Text segment below:
At a recent presentation about core-flex policies by a leading RMC, I learned that some view spousal support as an optional add-on that is deemed to be the equivalent of a two-week car rental.
No joke at all
I was in the audience and couldn’t believe what I’d heard! I felt compelled to ask: “So, if I understand correctly, the expat can choose between two weeks extra car rental or help his/her partner find their feet for the coming years?” My incredulous remark received plenty of laughs, which I hope drew attention to how this is, in my opinion, an inadvisable approach.
Growing pains of flexibility
I sincerely hope that regarding spousal support as a flex option is only a temporary mindset, a symptom of an industry’s ‘growing pains’. Although I realise the expat partner of today is super computer savvy, and they can find a lot of information online, we know from experience they can struggle to hit upon the right solution to solve issues or take the first step in finding a fulfilling occupation.
End of Text segment.
### Work request 1
Answer each question from the text on spousal support in core-flex policies.
(a) What did some consider spousal support to be the equivalent of?
(b) How did the audience react to the writer's remark?
(c) What does the writer hope the view of spousal support as a flex option is a symptom of?
### Work request 2
Resume the text on spousal support in core-flex policies, starting after its last sentence.
The entries after this text are separate material, unrelated to it.
Data extract below:
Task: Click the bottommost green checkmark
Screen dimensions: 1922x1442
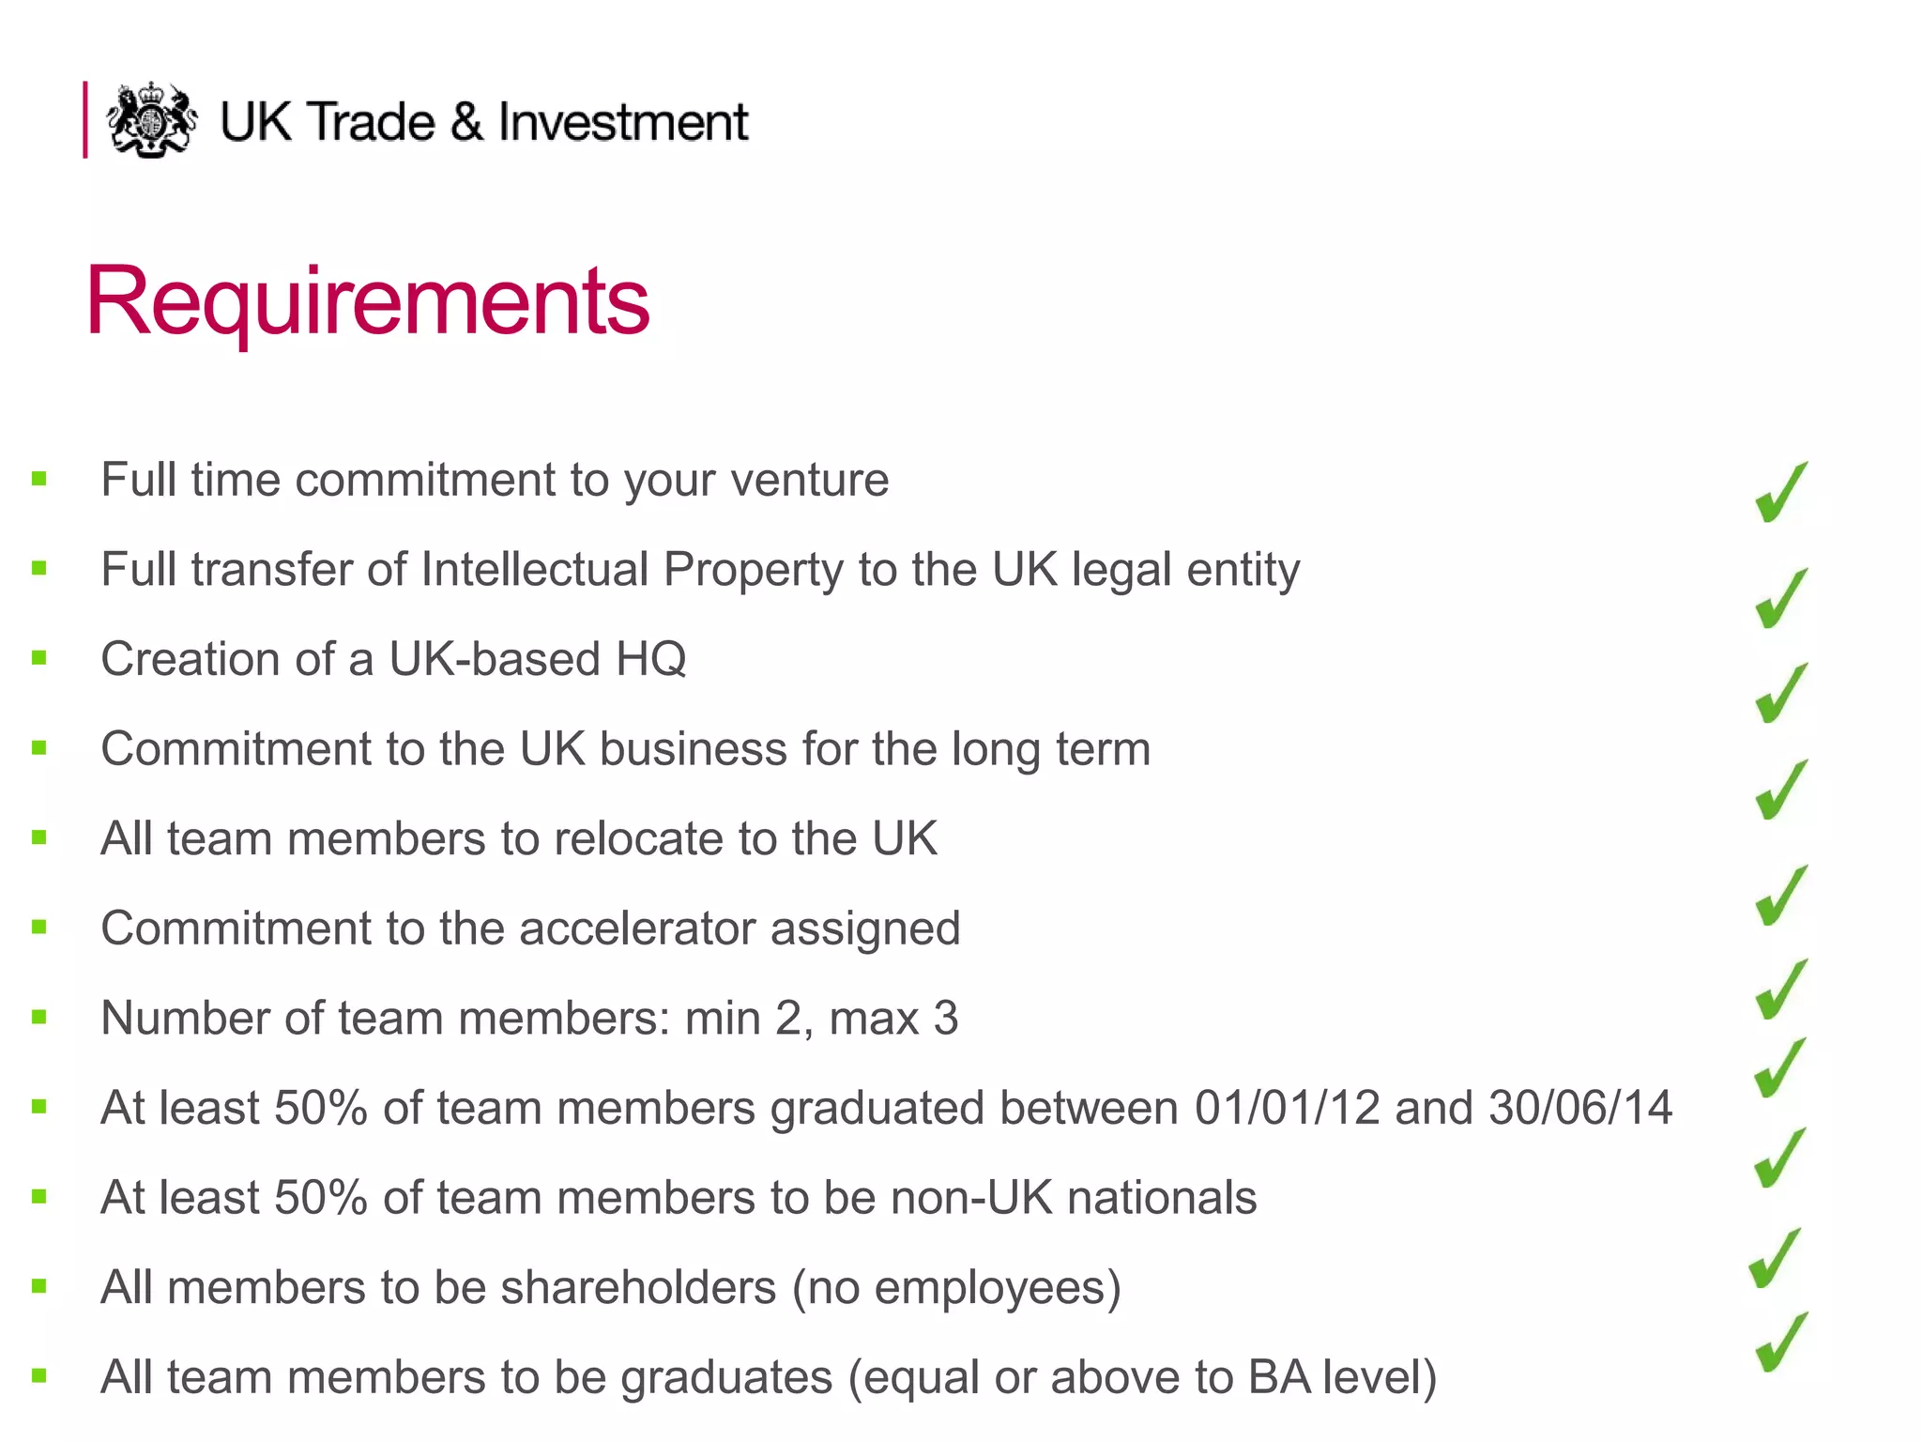Action: click(1779, 1343)
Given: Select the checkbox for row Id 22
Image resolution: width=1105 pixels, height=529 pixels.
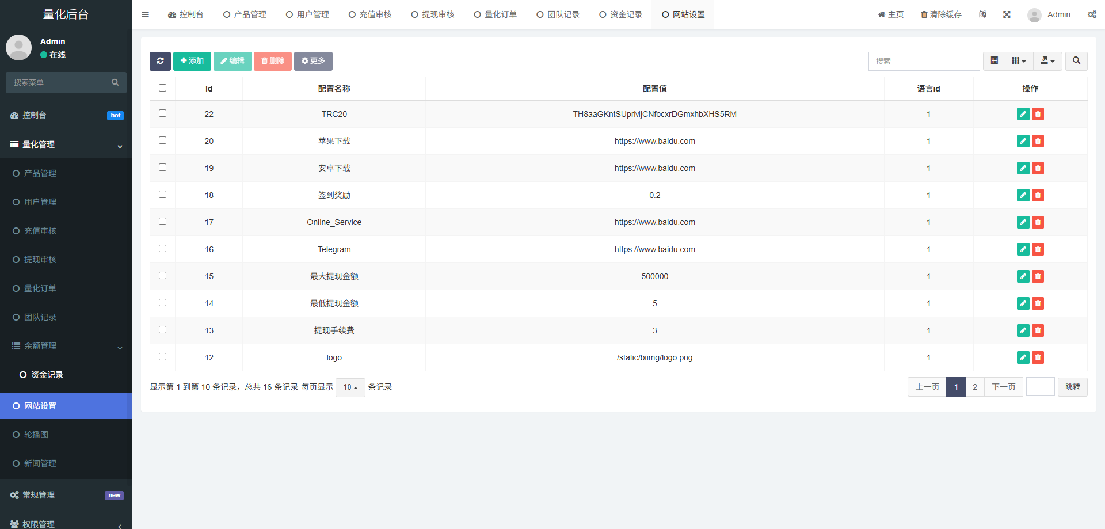Looking at the screenshot, I should (162, 113).
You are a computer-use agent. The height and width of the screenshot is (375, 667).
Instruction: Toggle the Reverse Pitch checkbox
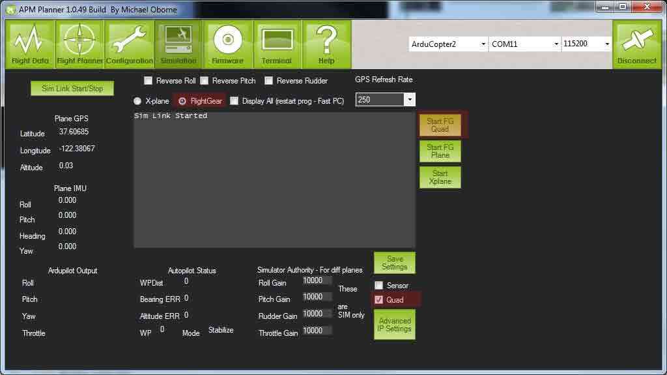pyautogui.click(x=205, y=81)
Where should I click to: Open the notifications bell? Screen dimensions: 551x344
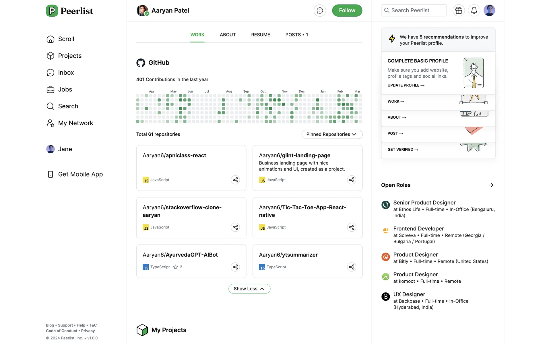474,11
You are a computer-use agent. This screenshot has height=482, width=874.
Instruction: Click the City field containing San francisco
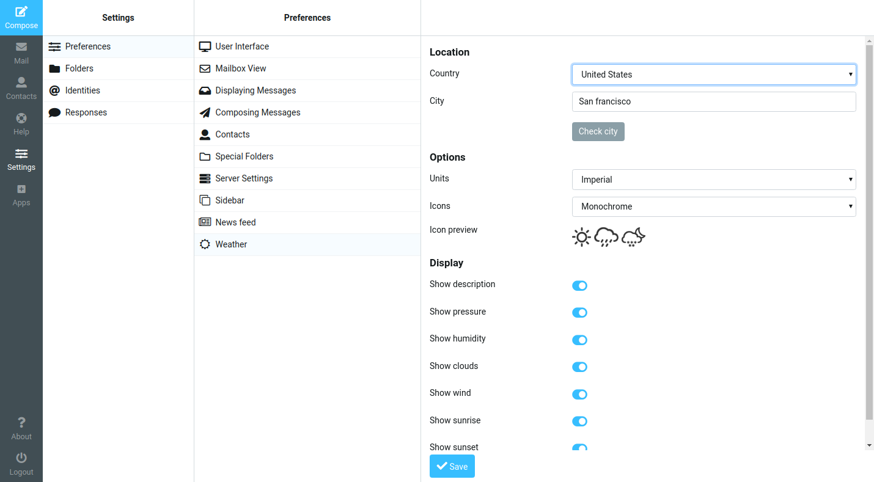point(714,101)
End of Data extract.
### Task output 1
(a) A two-week car rental.
(b) It received plenty of laughs.
(c) An industry's 'growing pains'.

### Task output 2
Still being undervalued
Every partner, whether they are leaving behind a job or not, will have to find their feet abroad. It’s now over 15 years ago that Brookfield noted it was puzzling that spousal support, a topic that everyone agrees is of major importance, is not addressed. To my mind, the above anecdote highlights it is still not being properly and effectively addressed by everyone. Certainly our advice, based on over 25 years of experience, is partner support can make a vital contribution to a successful assignment. Do not undervalue it.
With employee experience being a new buzz word, I’d like to introduce ‘the partner experience’ into the conversation. If you decide not to offer partner support as a core benefit, you might end up with a negative partner experience. That won’t just have a significant impact on the success of that specific assignment in the short term but also the partner’s attitude to long-term mobility. That’s something which should be valued greatly.